**WRITTEN INSTRUCTION A:** Reproduce verbatim the rows below, starting at the first line of the rows and ending at the line that contains "pos(396,359)", with both of those lines included.

**SOURCE PASSAGE:**
# For Sale - Cipa Slip On Tow Mirrors



## joeymac (Aug 19, 2010)

For Sale....CIPA Slip on Tow Mirrors.
We used these about 5 times last year, but now have a new tow vehicle, and have no use for them. 
My lost is your gain. I will sell these for $35.00 for both plus shipping. Thats about 40% off of retail value. They are in excellent condition, and work great. See the details below. Note these will fit 2005 Ford F-150 XLT models. Pic

CIPA Mirrors

Extend your towing vision without blocking existing mirrors. 
• 
Fully adjustable Mirror slides over existing mirrors. 
• 
Aerodynamically shaped black ABS plastic housing eliminates wind noise and vibration. 
• 
15 1/2"L x 7"W x 3"D (dimensions vary by application). Made in the USA.

Vehicle Specifications CIPA Item Detail 
Make: Ford

Model: Ford F150/250 XLT Models

Year: 2005

Mirror: Driver and Passenger Sides

Notes: Will not fit STX-Style Mirrors Driver Side SKU: 27338
Member Price: $27.99 
Regular Price: $31.10

Passenger Side SKU: 27339
Member Price: $27.99


----------



## SLO250RS (Mar 11, 2010)

Do you still have these for sale?let me know. Thanks


----------



## joeymac (Aug 19, 2010)

SLO250RS said:


> Do you still have these for sale?let me know. Thanks


Sent you a PM


----------

**GIVEN RECORDS:**
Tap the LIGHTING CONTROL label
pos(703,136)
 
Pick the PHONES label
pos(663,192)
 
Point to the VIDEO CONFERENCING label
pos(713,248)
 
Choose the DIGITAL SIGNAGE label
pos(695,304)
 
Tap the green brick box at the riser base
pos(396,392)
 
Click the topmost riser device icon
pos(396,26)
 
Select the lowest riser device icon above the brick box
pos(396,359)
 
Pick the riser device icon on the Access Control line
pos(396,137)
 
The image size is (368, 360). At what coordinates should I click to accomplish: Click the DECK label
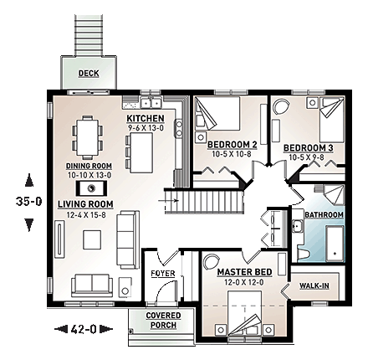(88, 74)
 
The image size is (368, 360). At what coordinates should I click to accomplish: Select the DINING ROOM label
(87, 166)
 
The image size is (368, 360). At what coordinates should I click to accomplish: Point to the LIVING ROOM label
(85, 203)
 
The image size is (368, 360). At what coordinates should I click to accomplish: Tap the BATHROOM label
(325, 215)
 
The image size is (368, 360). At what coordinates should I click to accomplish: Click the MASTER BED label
(242, 273)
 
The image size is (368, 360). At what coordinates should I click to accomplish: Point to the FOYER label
(161, 273)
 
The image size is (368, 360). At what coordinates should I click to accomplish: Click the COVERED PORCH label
(163, 320)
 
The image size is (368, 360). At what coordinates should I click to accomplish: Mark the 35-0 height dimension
(30, 202)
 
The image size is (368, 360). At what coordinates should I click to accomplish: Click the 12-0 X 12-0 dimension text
(242, 283)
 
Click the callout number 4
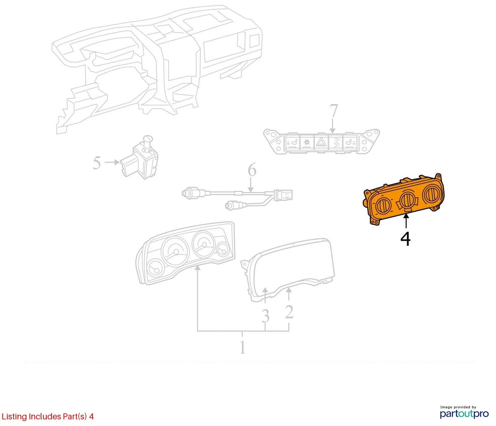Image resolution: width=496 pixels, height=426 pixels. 405,239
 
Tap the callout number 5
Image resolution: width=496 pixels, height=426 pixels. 97,163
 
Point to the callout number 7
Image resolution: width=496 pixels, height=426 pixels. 334,111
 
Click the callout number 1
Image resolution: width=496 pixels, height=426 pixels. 243,347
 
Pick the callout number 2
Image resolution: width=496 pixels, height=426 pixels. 289,312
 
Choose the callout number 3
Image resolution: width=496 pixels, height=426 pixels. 265,316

**WRITTEN INSTRUCTION B:** In the tow mirror sale thread, change "excellent" to "very good", and give the passage starting at "We used these" and ending at "noise and vibration." with that change made.

**CORRECT OUTPUT A:**
Tap the LIGHTING CONTROL label
pos(703,136)
 
Pick the PHONES label
pos(663,192)
 
Point to the VIDEO CONFERENCING label
pos(713,248)
 
Choose the DIGITAL SIGNAGE label
pos(695,304)
 
Tap the green brick box at the riser base
pos(396,392)
 
Click the topmost riser device icon
pos(396,26)
 
Select the lowest riser device icon above the brick box
pos(396,359)

**CORRECT OUTPUT B:**
We used these about 5 times last year, but now have a new tow vehicle, and have no use for them. 
My lost is your gain. I will sell these for $35.00 for both plus shipping. Thats about 40% off of retail value. They are in very good condition, and work great. See the details below. Note these will fit 2005 Ford F-150 XLT models. Pic

CIPA Mirrors

Extend your towing vision without blocking existing mirrors. 
• 
Fully adjustable Mirror slides over existing mirrors. 
• 
Aerodynamically shaped black ABS plastic housing eliminates wind noise and vibration.